The plan for the day was to expand on the great start that James has made, with a complete permaculture makeover of the backyard including:
Deep mulched paths
Using rescued tiles as edging, a path was weaved through the garden to provide easy access to the compost heaps, garden beds and shed. The path used free garden mulch, available from the local council. The mulch is mostly woody (high carbon) material that is favoured by fungi, that will break it down over time, providing nutrients to the soil. Fungal dominated soil is great for trees, mimicking a natural forest environment.
Food forest expansion
The couch grass in the backyard was sheet mulched over with cardboard. New soil was mixed with sheep manure and a thick layer of straw was laid over the top. Pomegranate, guava and mulberry trees were planted into these new garden beds, with understory plantings as well. Space was left ready for future additions to be planted into.
Annual vegetable bed
This was moved to make room for the new compost bays and surrounded with beautiful blue stone cobbles that came with the house. The bed had sheep manure added and was covered in straw before planting out with tomatoes and basil.
Climbing vine shade
On the Western side of the house, a frame of concrete reinforcement mesh was installed and two passionfruit vines were planted to create an evergreen shelter for the side of the house.
Espalier fruit trees
Two pears and a grapefruit were planted on the southern fence in full sun, on a 3-metre-wide wire frame. Espaliered trees can be planted closely, with space left for two more trees on the frame.
Three large compost bays
Three compost bays were constructed from reclaimed pallets, providing plenty of space for all the household food and garden waste, as well as extras from neighbour’s who have connected with James through the ShareWaste website.

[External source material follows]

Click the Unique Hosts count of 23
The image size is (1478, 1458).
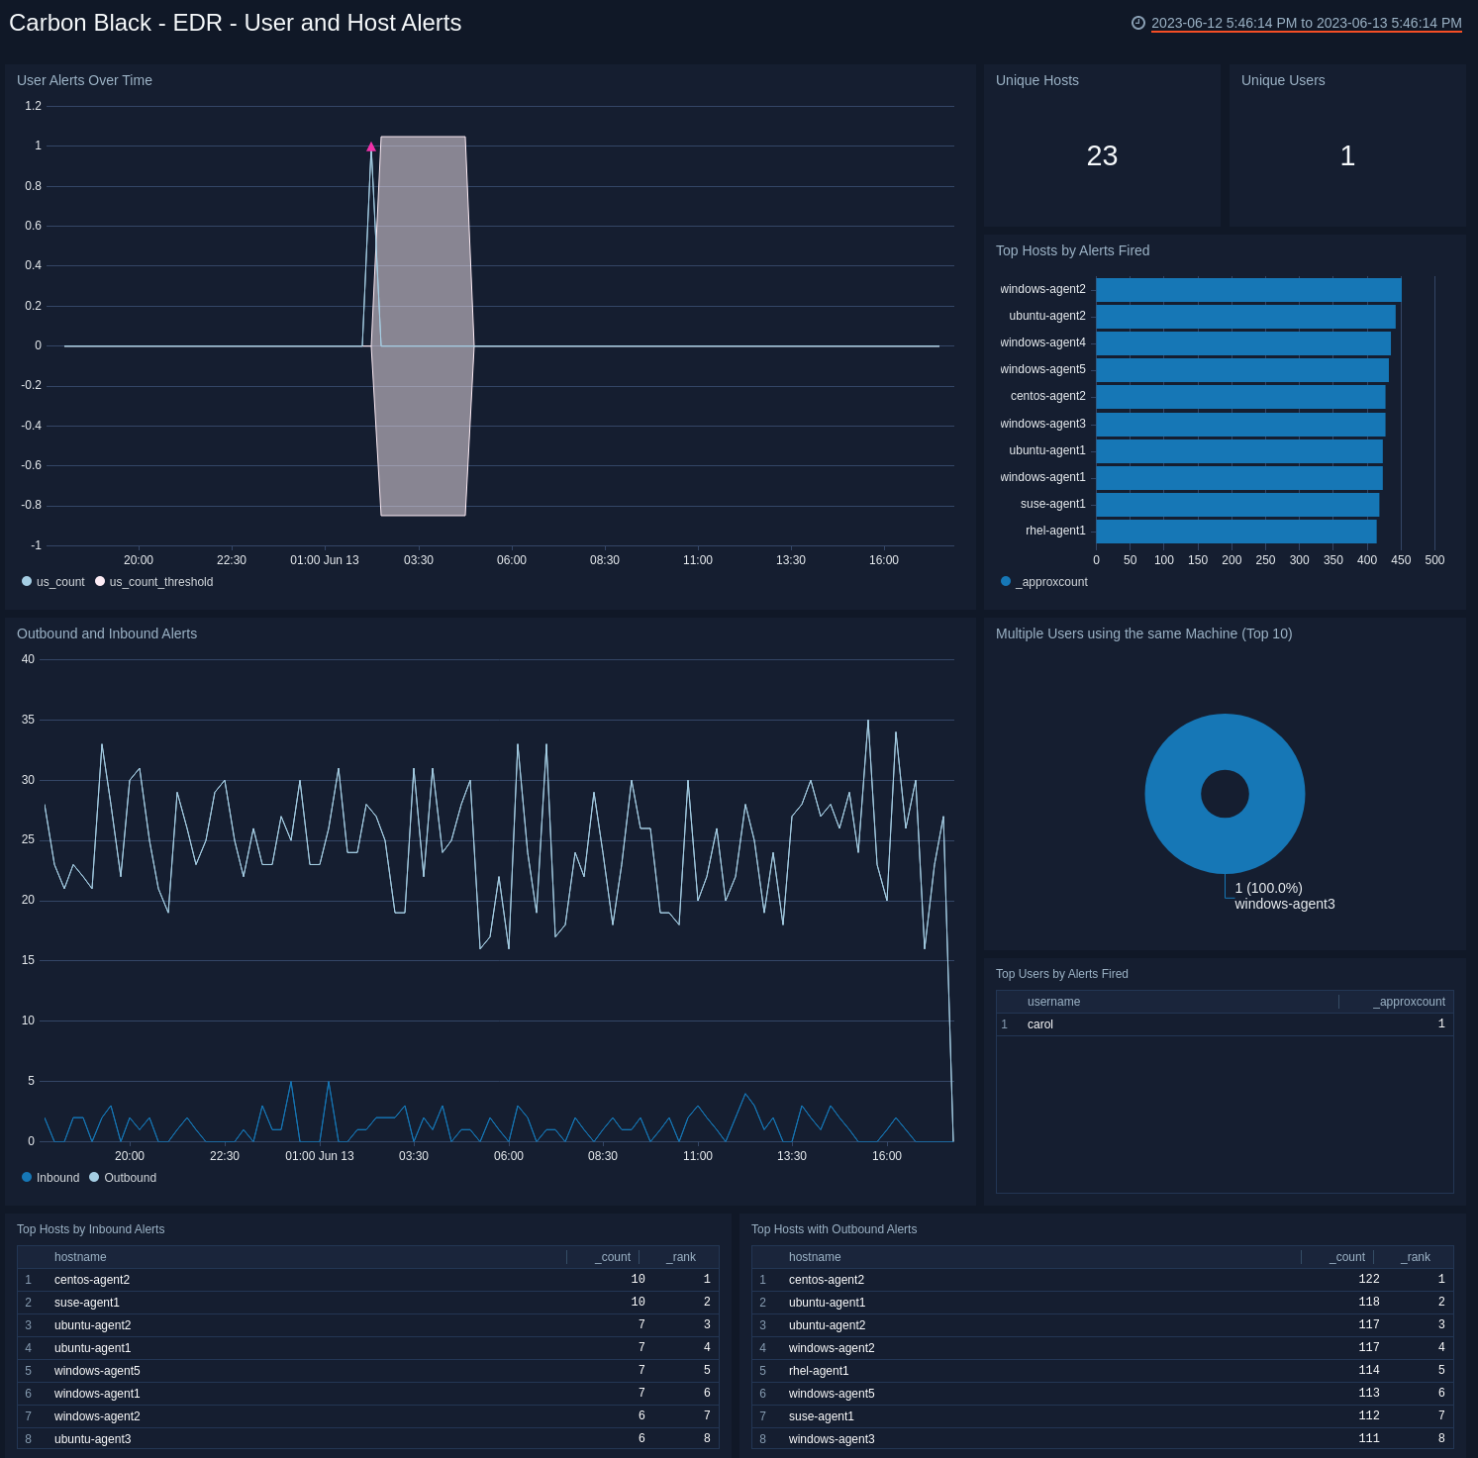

The bulk of the digging tasks were completed early in the day, before the sun came out. This allowed for less sweaty activities and a number of workshops to be run. James ran us through his composting system and how he intends to use his new setup. Inger and Prue presented on the seven different plant layers that can be integrated to create a food forest. Terry gave two demonstrations, one on planting fruit trees and another on building a frame for the espalier trees. These provided a great opportunity to share knowledge between the group.
James’ housemates worked hard to keep everyone well fed throughout the day. For morning tea, we had fresh fruit salad (with mango!) and spinach pastry rolls. Lunch was soup, bread and cannelloni. As we finished up, there were cold beers to celebrate the day.
A team of 25 willing helpers completed the full makeover in 6 hours. The equivalent of four weeks (full time!) of hard work for James was done in just one day. Excellent company, good tunes, perfect weather and the satisfaction of a job well done made for a fun day for everyone involved. We can’t wait to see how the new garden takes off.